Brief :: For the entries below, return every line from the top through the line with "You are a GUI" exactly as it stands, omitting pictures.

Pixel coordinate grounding data ::
#####

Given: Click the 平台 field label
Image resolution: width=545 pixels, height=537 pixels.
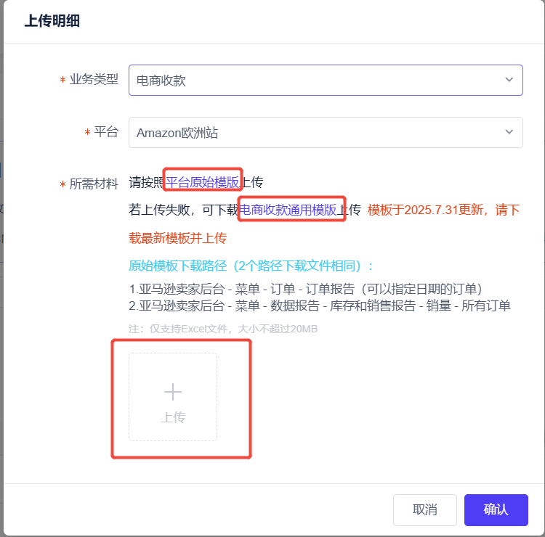Looking at the screenshot, I should tap(106, 132).
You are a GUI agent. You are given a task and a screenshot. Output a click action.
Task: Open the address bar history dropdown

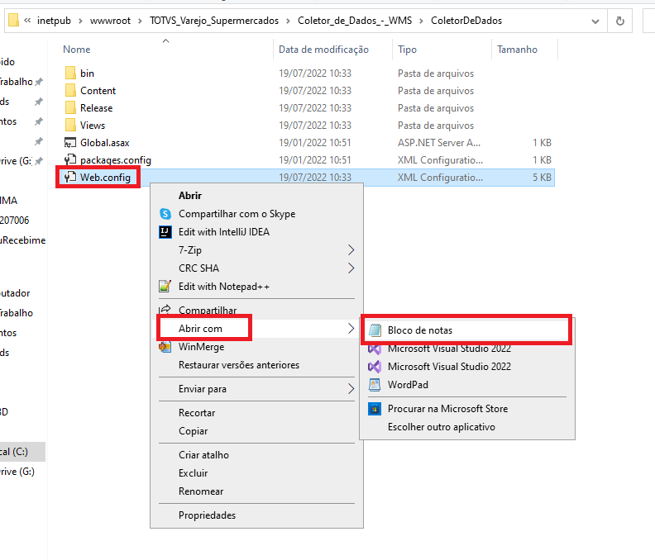point(594,20)
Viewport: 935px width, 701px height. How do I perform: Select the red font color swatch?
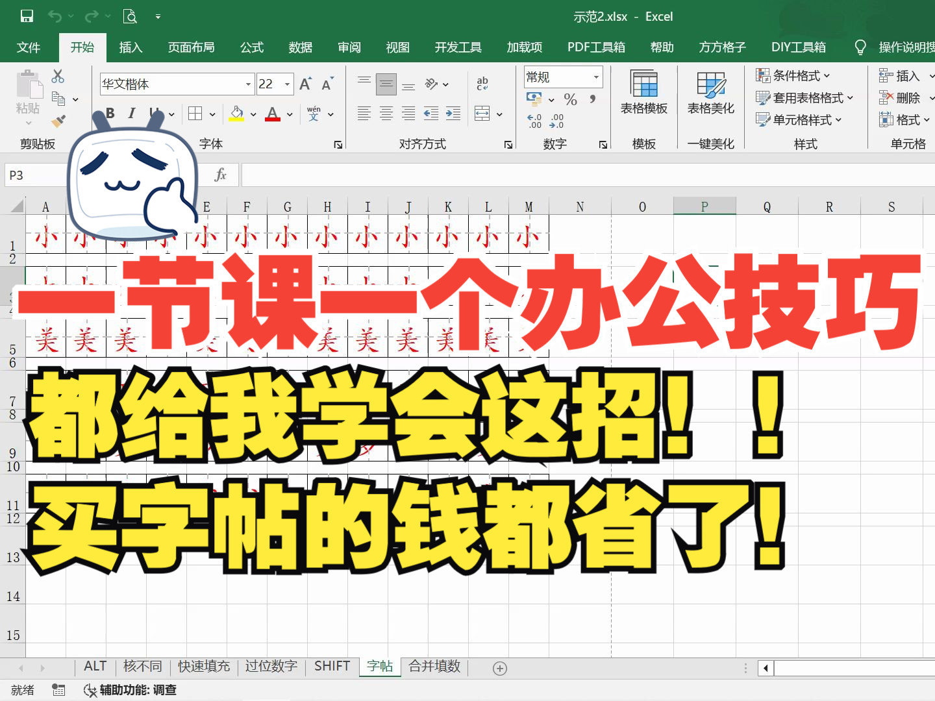272,120
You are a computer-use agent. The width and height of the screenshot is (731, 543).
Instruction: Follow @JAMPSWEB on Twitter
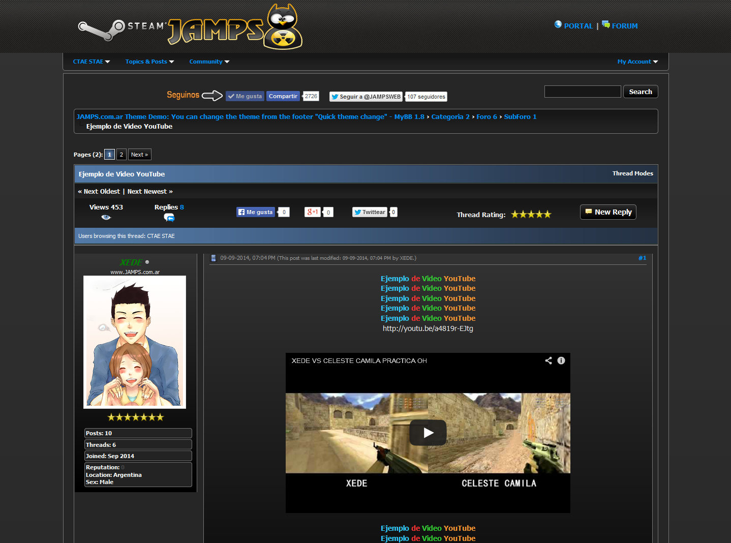click(x=366, y=97)
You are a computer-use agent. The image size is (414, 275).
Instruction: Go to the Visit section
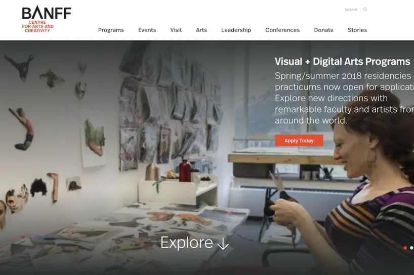(x=176, y=30)
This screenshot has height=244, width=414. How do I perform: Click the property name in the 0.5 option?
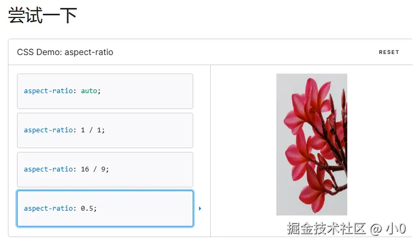(x=48, y=209)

#####

Answer ::
Given: Click the 平台 field label
Image resolution: width=545 pixels, height=537 pixels.
Looking at the screenshot, I should tap(106, 132).
You are a GUI agent. You are given a task and a screenshot. Output a click action.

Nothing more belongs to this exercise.